Background:
Nausea is a common and distressing symptom in palliative care, substantially impairing quality of life. Despite guideline-based antiemetic therapy, a considerable proportion of patients continue to experience substantial nausea burden. Evidence guiding personalised management strategies in this setting remains limited. This study aimed to identify routinely available laboratory markers and clinical factors associated with persistent nausea burden at peak antiemetic therapy.

Methods:
In this retrospective exploratory study, 788 admissions to a specialised palliative care unit (2019–2022) were screened, and 223 cases with documented nausea were included. Nausea burden and associated symptom burdens were assessed at the time of “peak antiemetic therapy”, defined as the highest level of antiemetic treatment reached during admission beyond which therapy was not further escalated. Symptom burden was measured using the staff-completed Integrated Palliative Outcome Scale (IPOS). Baseline demographic, clinical, and laboratory variables were assessed at admission.

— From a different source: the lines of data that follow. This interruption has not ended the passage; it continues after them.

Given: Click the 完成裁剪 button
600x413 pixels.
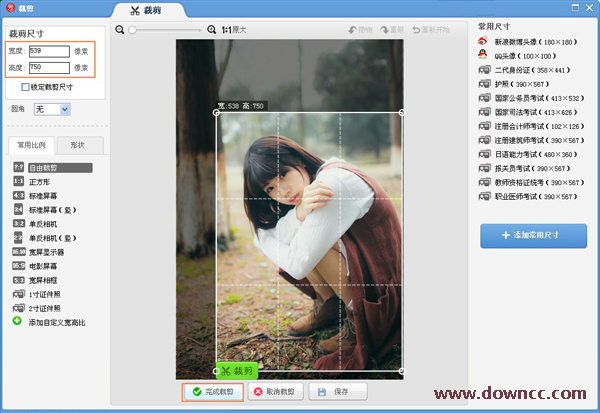Looking at the screenshot, I should click(x=211, y=392).
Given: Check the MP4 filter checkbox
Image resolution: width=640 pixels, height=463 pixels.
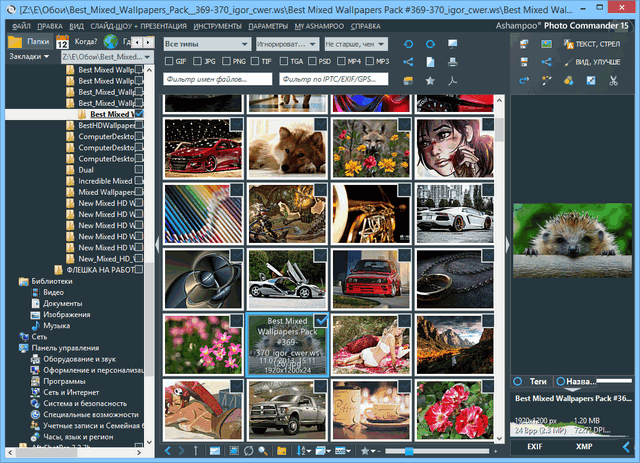Looking at the screenshot, I should click(x=343, y=61).
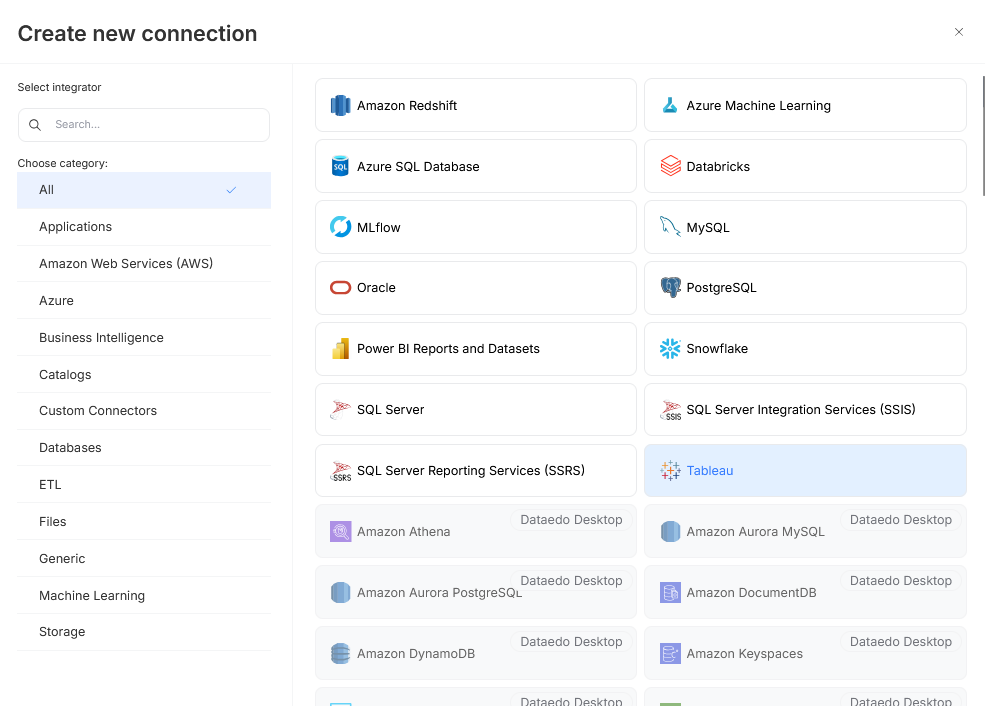Screen dimensions: 985x723
Task: Click the Amazon Redshift connector icon
Action: [340, 106]
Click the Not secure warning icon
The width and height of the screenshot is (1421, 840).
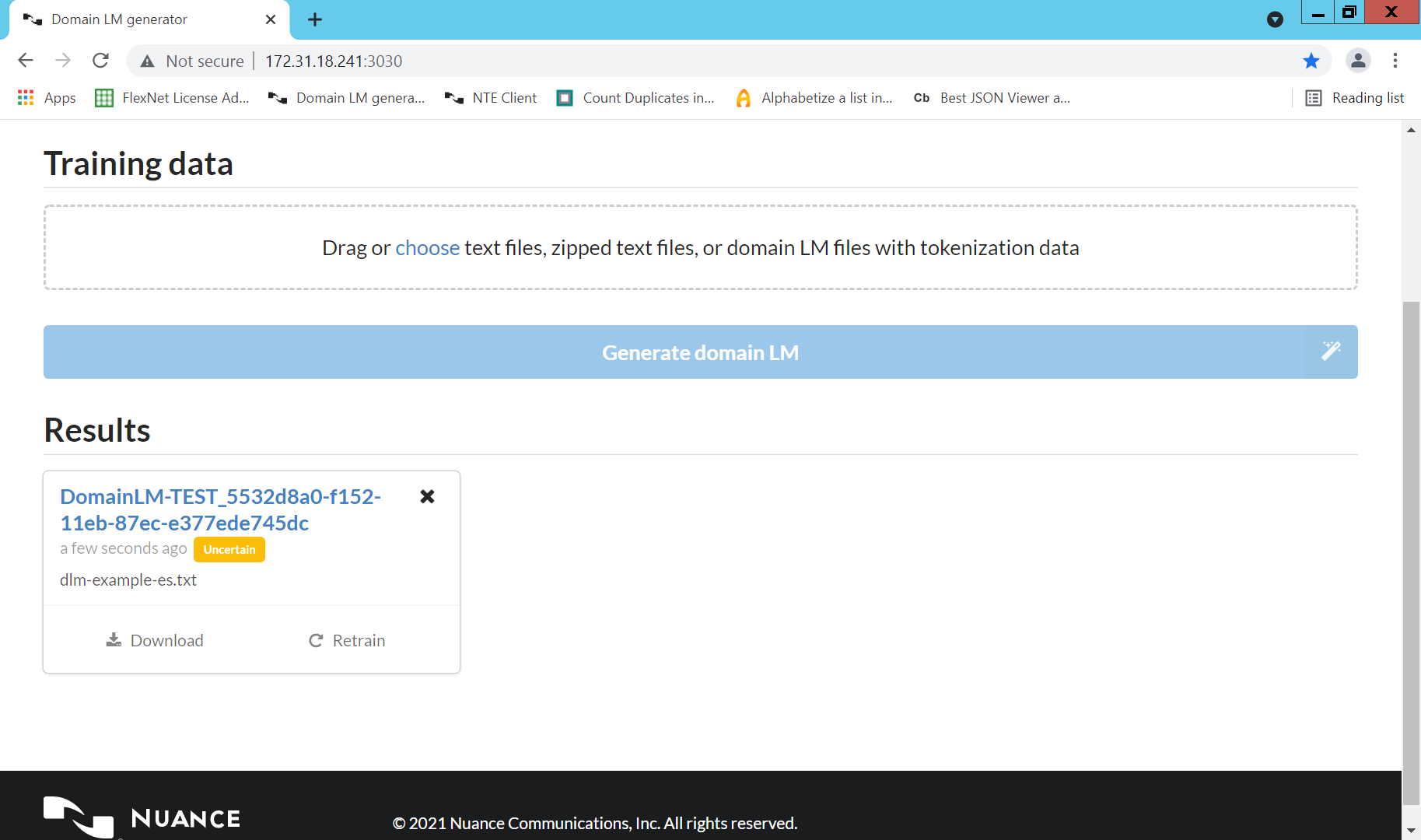[x=147, y=61]
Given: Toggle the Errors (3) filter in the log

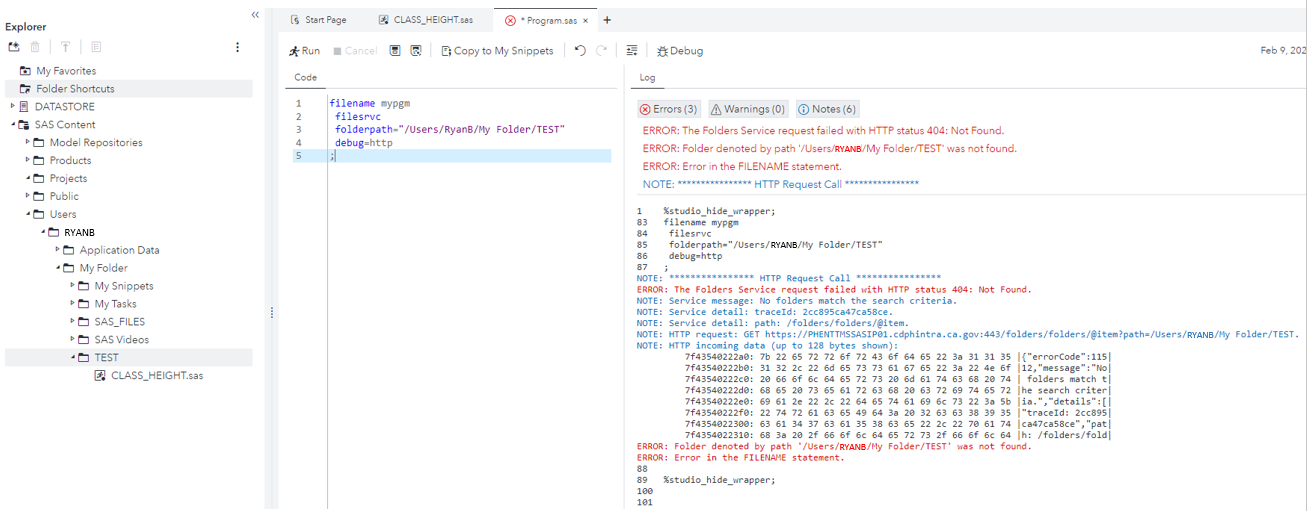Looking at the screenshot, I should click(x=669, y=109).
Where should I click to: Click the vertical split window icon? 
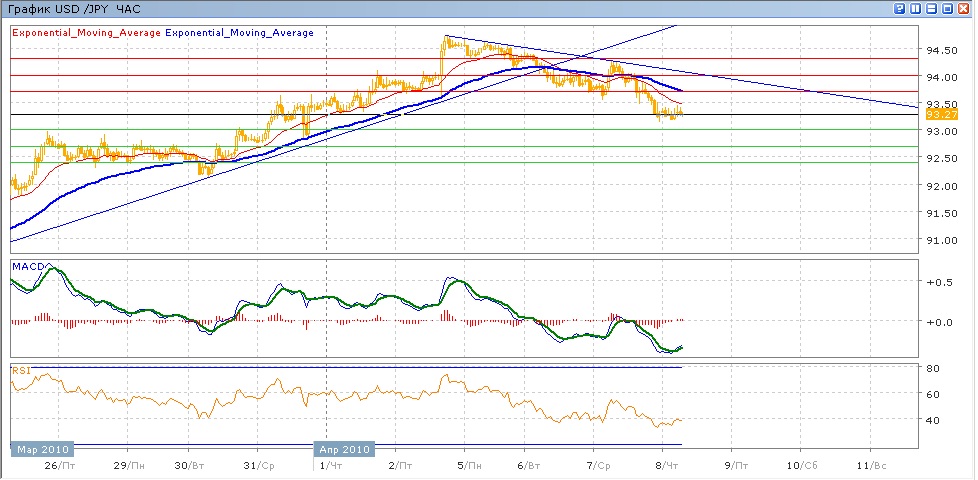pyautogui.click(x=916, y=8)
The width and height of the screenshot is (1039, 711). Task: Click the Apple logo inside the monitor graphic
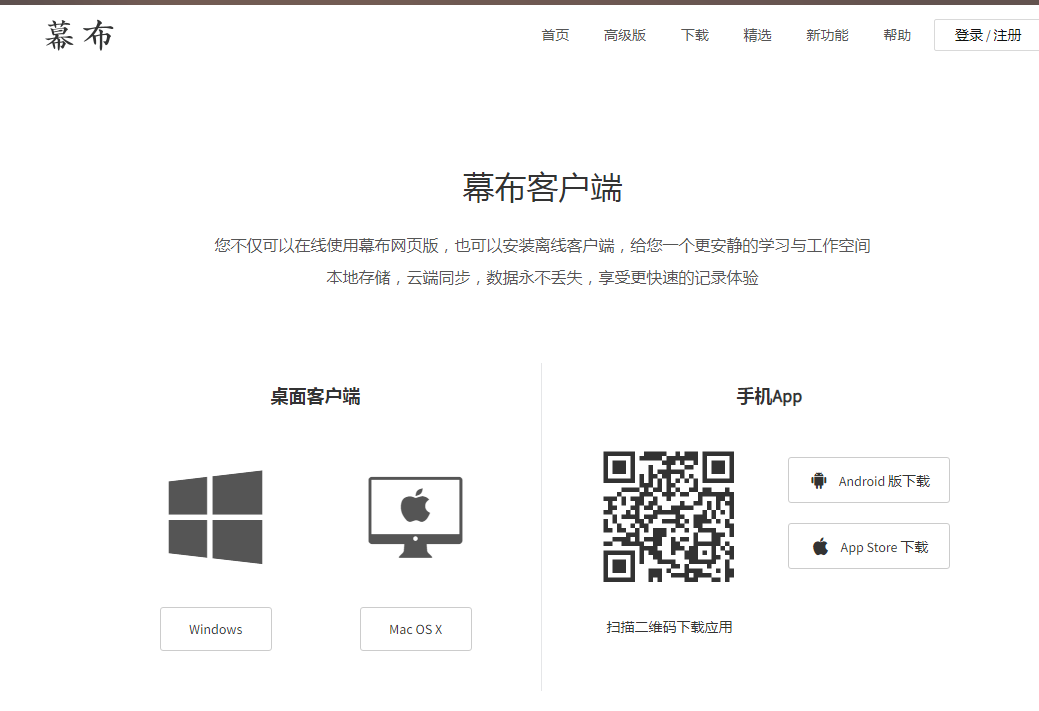415,505
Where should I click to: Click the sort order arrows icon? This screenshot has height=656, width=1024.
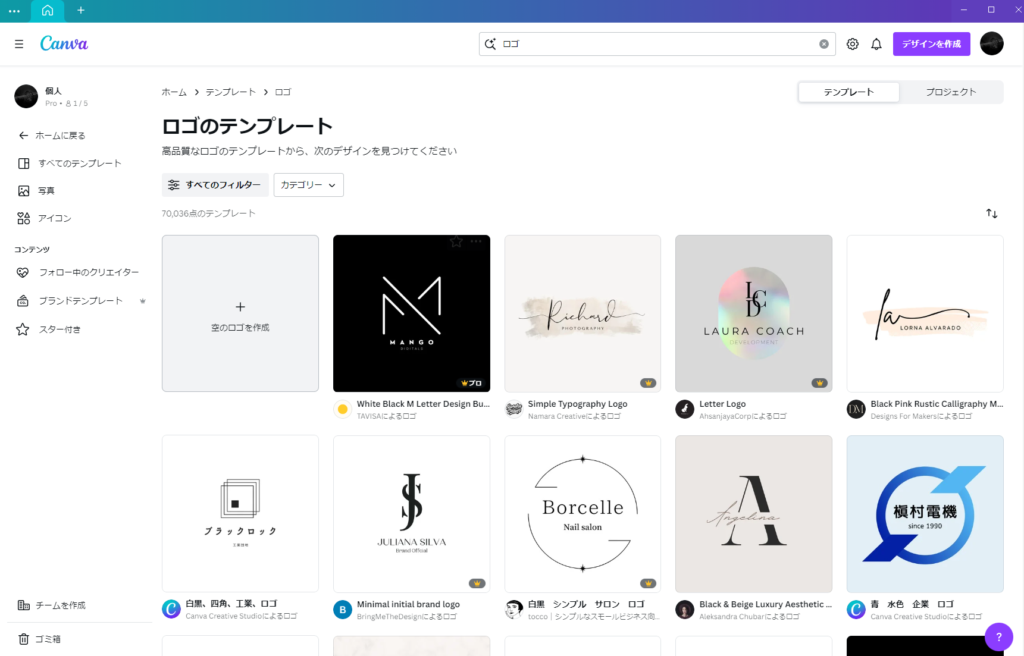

Patients were stratified according to persistent nausea burden (IPOS ≥ 2 vs. < 2). Univariable analyses were performed to identify a core set of associated factors. Baseline variables meeting significance criteria were entered into complete-case binary logistic regression with bootstrap validation (1,000 samples; N = 143). Multiple testing was addressed using the Benjamini-Hochberg (BH) procedure.

Results:
Persistent nausea burden at peak antiemetic therapy was observed in 33% of patients with nausea. After BH adjustment, vomiting and poor appetite (both IPOS ≥ 2), cystatin C levels, broad-spectrum antiemetic therapy, in-house mortality, ileus, and peritoneal carcinomatosis were significantly associated with persistent nausea burden at peak antiemetic therapy in univariable analyses (BH-adjusted p < 0.05). Of these, the baseline variables ileus, peritoneal carcinomatosis, and cystatin C levels constituted the core set for multivariable analysis. In logistic regression, higher cystatin C levels were associated with lower odds of persistent nausea burden (OR = 0.235; 95% CI [0.08–0.47]; BH-adjusted p = 0.003), whereas peritoneal carcinomatosis was associated with higher odds (OR = 3.967; 95% CI [1.54–12.29]; BH-adjusted p = 0.005).

Conclusions:
Persistent nausea burden co-occurred with diverse clinical factors, underscoring its multifactorial nature in advanced disease. Nausea management in palliation remains a major challenge far beyond the application of antiemetics. Prospective studies are warranted.